Di Balik Niat Baik Konsolidasi BPR Terselip Kegamangan

Jakarta – Postur industri bank perekonomian rakyat (BPR) terbilang gendut. Per November 2023, jumlah bank rural tercatat ada 1.405. Supaya BPR lebih kuat dan lincah, otoritas ingin merampingkan jumlah BPR. Caranya, dengan melakukan konsolidasi.

Kepala Eksekutif Pengawas Perbankan merangkap Anggota Dewan Komisioner Otoritas Jasa Keuangan (OJK), Dian Ediana Rae, mengungkapkan, pihaknya hendak memangkas jumlah BPR hingga menjadi tersisa 1.000 saja pada 2027 mendatang.

Ada sejumlah alasan, mulai dari banyaknya BPR yang dipunyai oleh pemilik yang sama, hingga tidak sedikit BPR yang beroperasi dengan kondisi kurang fit, seakan mati segan hidup tak mampu. Untuk itu, diterbitkanlah sejumlah peraturan untuk mendorong pelaku industri BPR melakukan konsolidasi demi memperkuat industri BPR itu sendiri.

Salah satunya adalah Undang-Undang Nomor 4 Tahun 2023 tentang Pengembangan dan Penguatan Sektor Keuangan (UU P2SK). Di dalam UU tersebut ada suatu aturan mengenai single presence policy (SPP), yaitu kebijakan yang mengatur bahwa suatu pihak hanya dapat menjadi pemegang saham pengendali pada satu bank.
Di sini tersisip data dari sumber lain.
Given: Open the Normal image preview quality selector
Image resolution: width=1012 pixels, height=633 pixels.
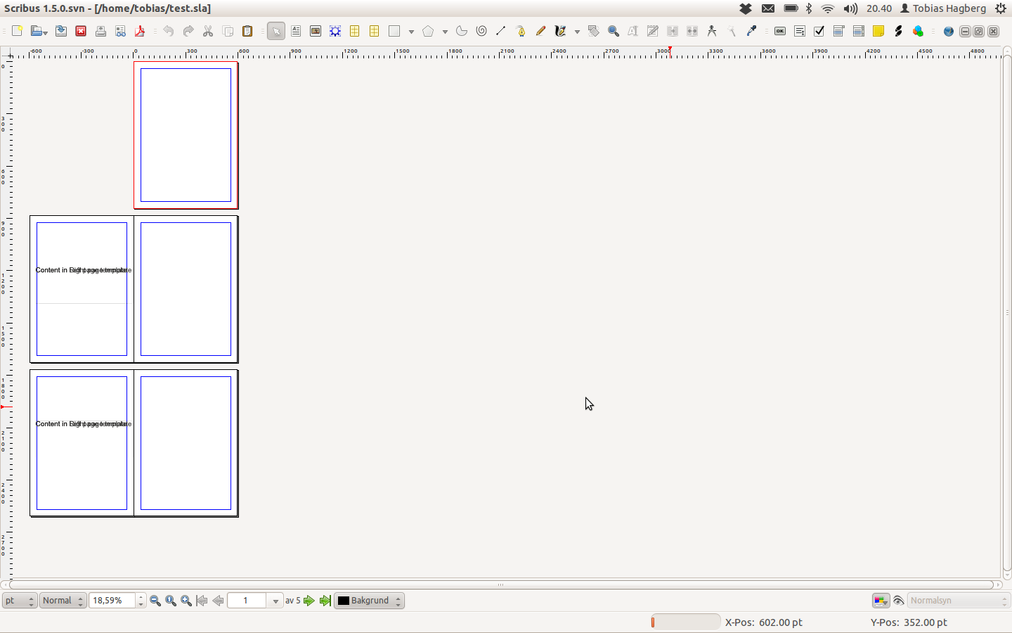Looking at the screenshot, I should tap(63, 601).
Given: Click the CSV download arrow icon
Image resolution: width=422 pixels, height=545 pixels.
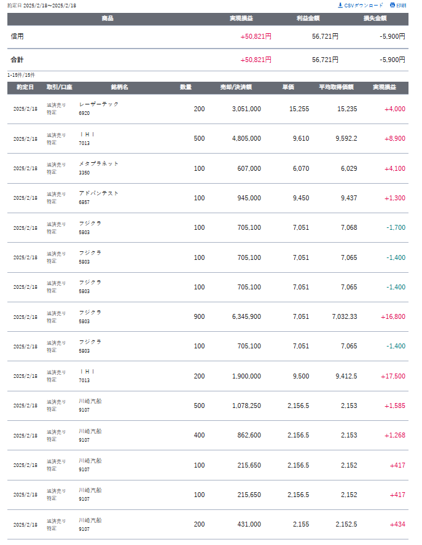Looking at the screenshot, I should click(340, 5).
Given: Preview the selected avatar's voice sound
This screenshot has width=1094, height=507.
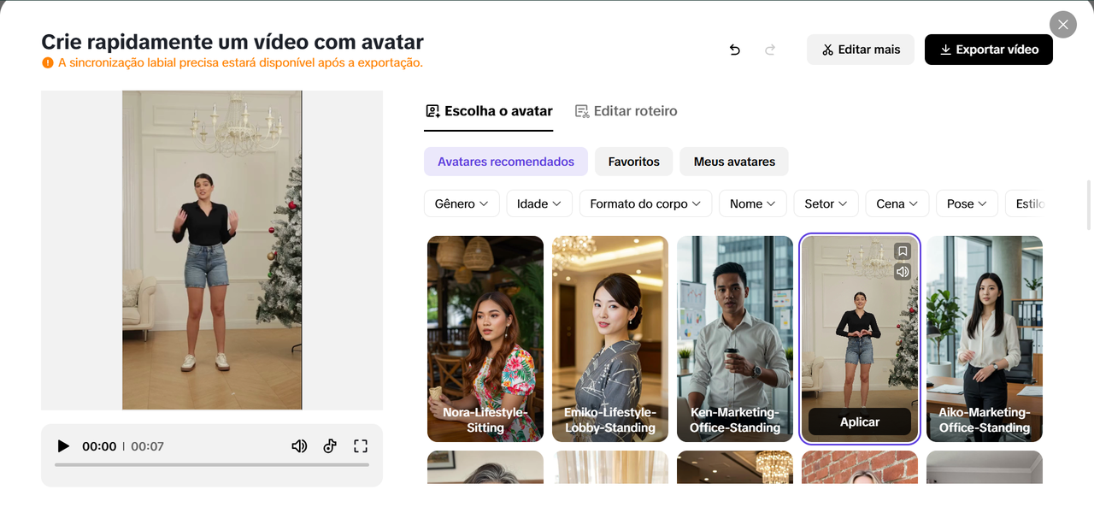Looking at the screenshot, I should (x=903, y=272).
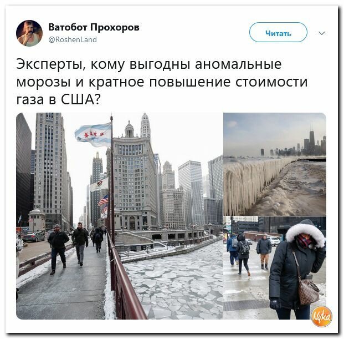This screenshot has width=344, height=339.
Task: Open the woman in fur hood photo
Action: tap(275, 268)
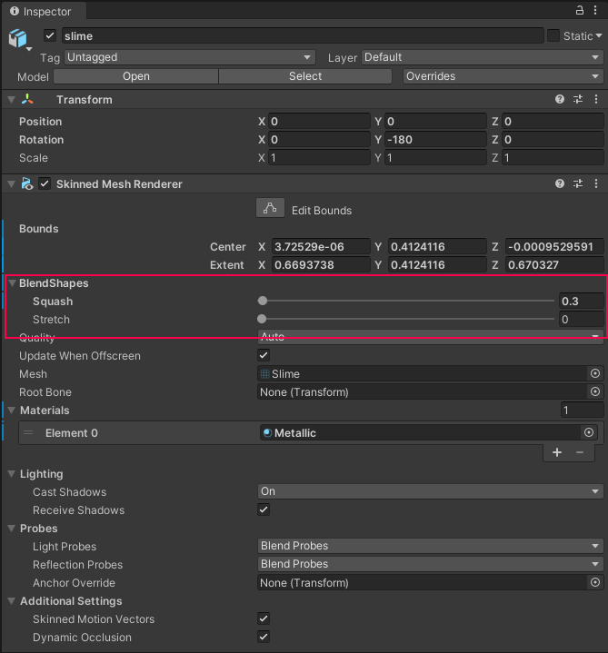Disable Update When Offscreen checkbox
This screenshot has height=653, width=608.
click(x=264, y=356)
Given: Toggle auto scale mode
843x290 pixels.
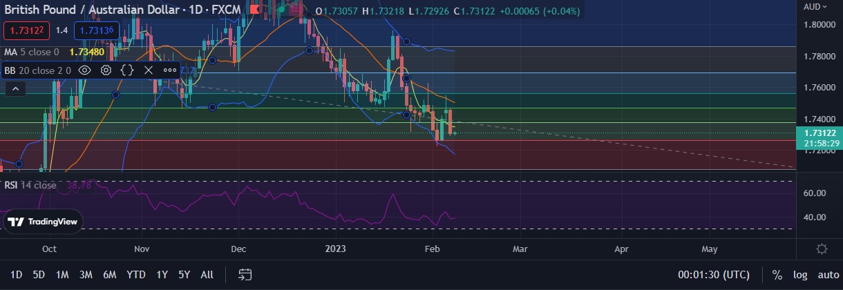Looking at the screenshot, I should coord(827,274).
Peraturan ini sebelumnya hanya berlaku untuk bank umum, tapi dengan adanya UU P2SK itu, aturan itu juga berlaku bagi BPR.

Baca juga: Betul! Ada BPR Ditutup, Tapi Jangan Abaikan Kontribusinya
Tabel konsolidasi BPR dari 2018 hingga Juni 2023.

Konsolidasi bertujuan meningkatkan peran BPR dalam menggerakkan perekonomian daerah, khususnya dalam pengembangan usaha mikro, kecil, dan menengah (UMKM). Misalnya, konsolidasi memungkinkan BPR memenuhi ketentuan modal inti Rp6 miliar sebagaimana yang ditetapkan dalam POJK Nomor 5/POJK.03/2015 tentang Kewajiban Penyediaan Modal Minimum dan Pemenuhan Modal Inti Minimum Bank Perkreditan Rakyat.

Meskipun begitu, nyatanya, tanpa diperintahkan sekalipun, sudah ada sejumlah BPR yang melakukan konsolidasi. Berdasarkan data Lembaga Penjamin Simpanan (LPS), sejak 2018 hingga semester satu 2023 lalu, sudah ada 167 BPR dan BPRS yang melakukan konsolidasi dalam bentuk merger. Dengan demikian, rata-rata ada 28 BPR berkonsolidasi setiap tahunnya dalam lima tahun terakhir.

Tahun 2019 menjadi tahun di mana banyak BPR berkonsolidasi. Di tahun itu, ada 41 BPR dan 1 BPRS yang melakukan merger. Dari 42 bank rural yang berkonsolidasi, lebih dari setengahnya tergabung ke dalam tiga BPR. Perinciannya, 8 BPR bergabung dengan BPR Sinar Mas Pelita, 6 dengan BPR Astanajapura, dan 11 lainnya berkonsolidasi dengan BPR Babakan.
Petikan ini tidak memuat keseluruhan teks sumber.